The accounting departments at General Motors make use of the same resources as the entire organization. In this order of ideas, they require financial resources to properly function; they employ human resource and they make use of technological applications to conduct their operations. They however do not require a consumption of commodities.
The accounting division is perfectly integrated within the corporation and interacts with all divisions to retrieve the information required in their analyses. After developing its reports, the accounting division interacts mainly with the management in delivering the retrieved information and making the recommendations they find most suitable.
Much of the accounting function is based on estimations made by the department, meaning then that these estimations have to be objective and unbiased. Most of the projections refer to the employee wages; commodity necessary and consumption; future investments in technologies (including both machines and software); levels of the pensions and other benefits that have to be offered to the retired or downsized employees; deferred taxes; sales incentives; policy, warranty and recalls; derivatives; impairment of long lived assets; the valuation of financial services offered by the organization (valuation of leases on the operating vehicles or lease residuals). It is however probable that the foreseen numbers are different from the future reality. Keeping this possibility in mind then, the accountants at GM have to constantly readjust their balances. “Management believes that the accounting estimates employed are appropriate and the resulting balances are reasonable; however, due to the inherent uncertainties in making estimates actual results could differ from the original estimates, requiring adjustments to these balances in future periods.”

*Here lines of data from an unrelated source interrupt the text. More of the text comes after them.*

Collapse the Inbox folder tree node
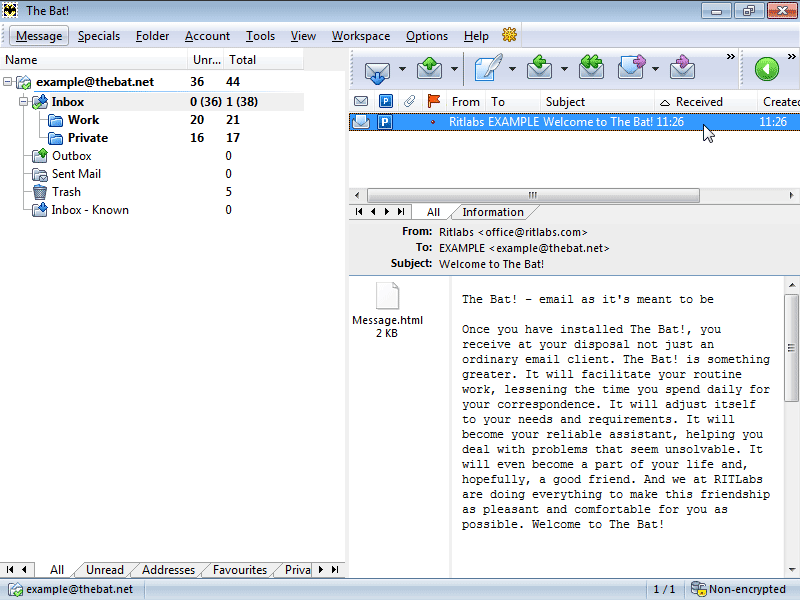Image resolution: width=800 pixels, height=600 pixels. (24, 102)
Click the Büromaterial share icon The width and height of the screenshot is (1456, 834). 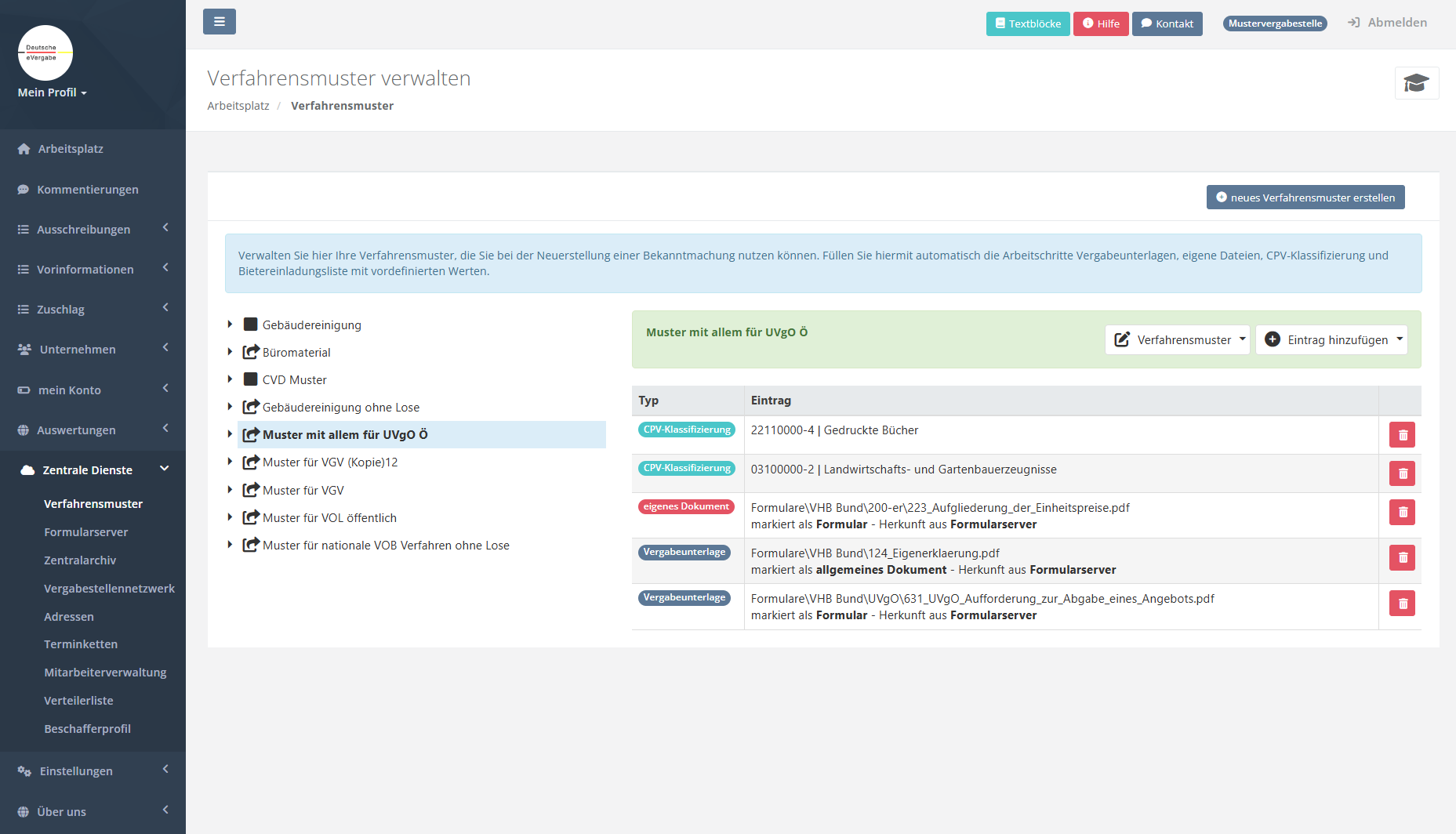tap(251, 353)
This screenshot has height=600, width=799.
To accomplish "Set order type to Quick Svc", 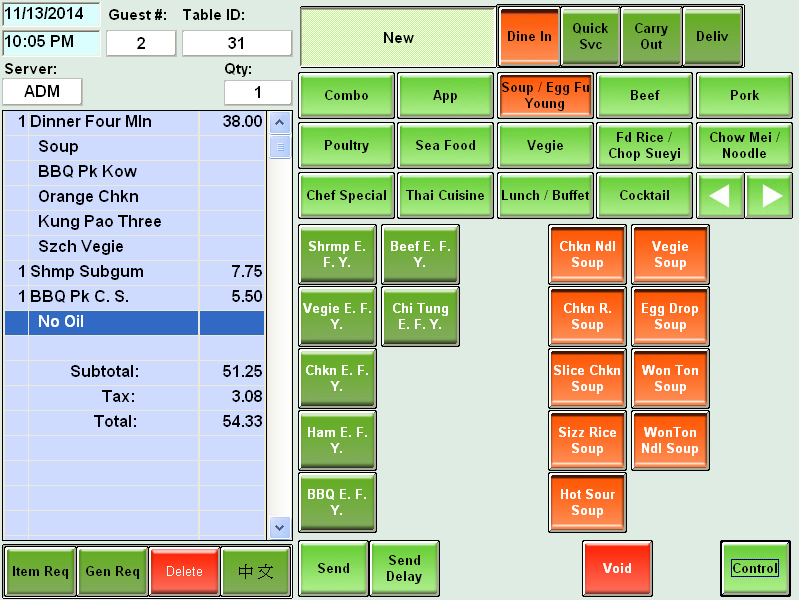I will tap(590, 37).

Based on the data retrieved and the projections made, the accounting division will proceed to the development of the consolidated statements for all of GM subsidies and the overall group. There are 24 consolidated statements, as follows: Discounted Operations; Asset Impairment; Investment in Nonconsolidated Affiliates; Marketable Securities; Variable Interest Entities; Finance Receivables and Securitization; Inventories; Equipment on Operating Leases; Income Taxes; Property – Net; Goodwill and Intangible Assets; Other Assets; Accrued Expenses, Other Liabilities and Deferred Income Taxes; Long-Term Debt and Loans Payable; Pensions and Other Postretirement Benefits; Commitments and Contingent Matters, Stockholders’ Equity; Earnings per Share Attributable to Common Stocks; Derivative Financial Instruments and Risk Management; Fair Value of Financial Instruments; Stock Incentive Plans; Other Income; Segment Reporting and Subsequent Events.
Chapter II: Financial Accounting Analysis
General Motors is undergoing a significant crisis in the present, also there are significant elements to show that this is not necessarily a financial crisis, but rather an operational one, mainly related to the decrease of the brand’s competitiveness on the market. This, accumulated with the current economic crisis, which marked a significant downturn in global demand, gradually created a serious cash flow problem for General Motors, which translated in the consideration of potentially filing for bankruptcy at some moment during 2009 (management reportedly noted that the company was unlikely to survive past 2009 under the current conditions).
In 2007, the cash flow values on the automotive part of the business were slightly higher than those in 2006, having increased with 3.26%. However, if we compared this with the increase from 2005 to 2006, it is insignificant. At the same time, the cash flow on the insurance and financial sectors, as well as on other related sector, has decreased from 2006 and even more so from 2005. Practically, with the cash flow figures that the cash flow statement shows for the 2007 Annual Report, the company no longer has a functional insurance and finance operation.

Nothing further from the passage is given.